Jerry C. on August 18, 2019:

Lawrence Brownlee is absolutely Amazing!!!!

Albert on July 16, 2019:

The article talks about Dmitry as if he was alive.

Lloyd kay on June 21, 2019:

Jonas kaufmann also

Honest on November 09, 2018:

what about Jonas Kaufmann? I enjoy his voice the most.

JCD on September 21, 2018:

Dmitri Hvorostovsky is dead!

Barbara on August 26, 2018:

... and where is mighty Piotr Beczala....

nicole on February 02, 2018:

you realize Dmitri Hvorostovsky has passed away, don't you?

Samuel on May 17, 2016:

Like most singers today, he does not sing forward and over the note. What about covering and lifting the soft palette.

aaticketsonline from Vienna on March 20, 2014:

Michael Spyres and Piotr Beczala, among others, definitely deserve to be listed too.

Aaron on March 12, 2014:

How come Alfie Boe never makes these lists? As good as they come.
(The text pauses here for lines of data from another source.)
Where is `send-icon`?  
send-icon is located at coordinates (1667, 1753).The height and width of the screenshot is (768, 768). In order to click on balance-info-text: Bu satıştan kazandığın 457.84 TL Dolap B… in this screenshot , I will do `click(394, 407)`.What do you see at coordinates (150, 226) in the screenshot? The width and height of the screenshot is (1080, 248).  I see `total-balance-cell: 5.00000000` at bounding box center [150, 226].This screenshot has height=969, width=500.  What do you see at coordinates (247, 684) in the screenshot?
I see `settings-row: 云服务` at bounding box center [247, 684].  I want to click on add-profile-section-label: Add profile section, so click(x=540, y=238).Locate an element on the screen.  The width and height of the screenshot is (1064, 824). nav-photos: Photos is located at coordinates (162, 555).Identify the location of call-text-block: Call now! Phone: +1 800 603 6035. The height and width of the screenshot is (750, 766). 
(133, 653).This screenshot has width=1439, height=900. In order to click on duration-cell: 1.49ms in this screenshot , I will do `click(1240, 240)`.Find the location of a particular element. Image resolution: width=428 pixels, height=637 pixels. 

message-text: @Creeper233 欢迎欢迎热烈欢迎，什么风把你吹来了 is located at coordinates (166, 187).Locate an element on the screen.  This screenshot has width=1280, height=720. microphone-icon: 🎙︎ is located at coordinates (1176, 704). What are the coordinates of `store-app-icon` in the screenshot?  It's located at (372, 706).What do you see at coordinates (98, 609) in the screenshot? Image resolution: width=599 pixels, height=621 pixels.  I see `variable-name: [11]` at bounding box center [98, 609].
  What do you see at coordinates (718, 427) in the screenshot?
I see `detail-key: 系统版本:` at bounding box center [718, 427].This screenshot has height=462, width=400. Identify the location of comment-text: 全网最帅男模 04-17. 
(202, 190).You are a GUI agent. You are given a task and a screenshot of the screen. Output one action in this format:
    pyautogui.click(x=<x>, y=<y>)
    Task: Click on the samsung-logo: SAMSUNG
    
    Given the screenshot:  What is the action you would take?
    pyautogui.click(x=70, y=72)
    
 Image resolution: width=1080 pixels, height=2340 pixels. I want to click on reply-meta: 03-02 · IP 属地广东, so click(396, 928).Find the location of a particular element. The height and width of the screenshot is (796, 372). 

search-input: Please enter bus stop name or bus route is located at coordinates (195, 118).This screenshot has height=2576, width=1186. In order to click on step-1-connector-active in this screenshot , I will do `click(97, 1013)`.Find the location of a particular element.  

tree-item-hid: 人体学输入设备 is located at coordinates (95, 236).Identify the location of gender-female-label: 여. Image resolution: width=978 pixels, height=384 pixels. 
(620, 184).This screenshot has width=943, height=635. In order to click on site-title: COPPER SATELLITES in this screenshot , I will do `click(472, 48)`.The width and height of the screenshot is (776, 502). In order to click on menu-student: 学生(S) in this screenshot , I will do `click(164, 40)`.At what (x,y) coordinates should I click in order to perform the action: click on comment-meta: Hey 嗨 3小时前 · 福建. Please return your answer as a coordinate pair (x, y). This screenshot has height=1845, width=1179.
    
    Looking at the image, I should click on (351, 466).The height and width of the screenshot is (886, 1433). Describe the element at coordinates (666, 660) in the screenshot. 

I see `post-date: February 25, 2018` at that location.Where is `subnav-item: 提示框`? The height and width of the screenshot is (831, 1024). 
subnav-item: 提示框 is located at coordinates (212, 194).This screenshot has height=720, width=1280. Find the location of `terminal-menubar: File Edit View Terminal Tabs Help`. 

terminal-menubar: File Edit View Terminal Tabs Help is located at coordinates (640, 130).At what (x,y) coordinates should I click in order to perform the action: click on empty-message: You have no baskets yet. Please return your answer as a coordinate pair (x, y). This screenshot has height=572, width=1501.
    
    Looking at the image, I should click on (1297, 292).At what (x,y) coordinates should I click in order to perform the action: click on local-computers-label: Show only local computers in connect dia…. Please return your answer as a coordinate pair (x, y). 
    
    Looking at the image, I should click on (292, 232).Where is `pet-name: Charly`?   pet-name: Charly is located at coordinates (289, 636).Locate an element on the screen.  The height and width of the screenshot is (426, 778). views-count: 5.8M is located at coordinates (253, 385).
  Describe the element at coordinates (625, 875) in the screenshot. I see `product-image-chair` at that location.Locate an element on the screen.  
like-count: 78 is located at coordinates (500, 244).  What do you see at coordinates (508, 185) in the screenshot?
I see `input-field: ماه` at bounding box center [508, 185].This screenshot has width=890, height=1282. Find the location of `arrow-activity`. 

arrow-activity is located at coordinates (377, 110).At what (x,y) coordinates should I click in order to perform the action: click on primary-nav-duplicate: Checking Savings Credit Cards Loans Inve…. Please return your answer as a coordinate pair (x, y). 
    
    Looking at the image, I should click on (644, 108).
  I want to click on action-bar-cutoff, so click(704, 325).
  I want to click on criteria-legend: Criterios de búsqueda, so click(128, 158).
Edward Cassar on February 13, 2013:

A great Tenor is Joseph Calleja. I bet my last dollar he will be the future opera star.

collegatariat (author) on January 09, 2013:

Thanks Alex! I've never heard Villazon, but I'm always on the look out for new artists to enjoy. And lucky you, getting to not only see Domingo perform, but to actually meet him! That is definitely an experience to remember.

AlexDrinkH2O from Southern New England, USA on January 08, 2013:

Excellent! I would add Rolando Villazon to your list. By the way, I had the pleasure of meeting Placido Domingo a few years back after a gala performance in Verona - he's a real gentleman. I have a picture of the two us which I treasure. Voted up and shared!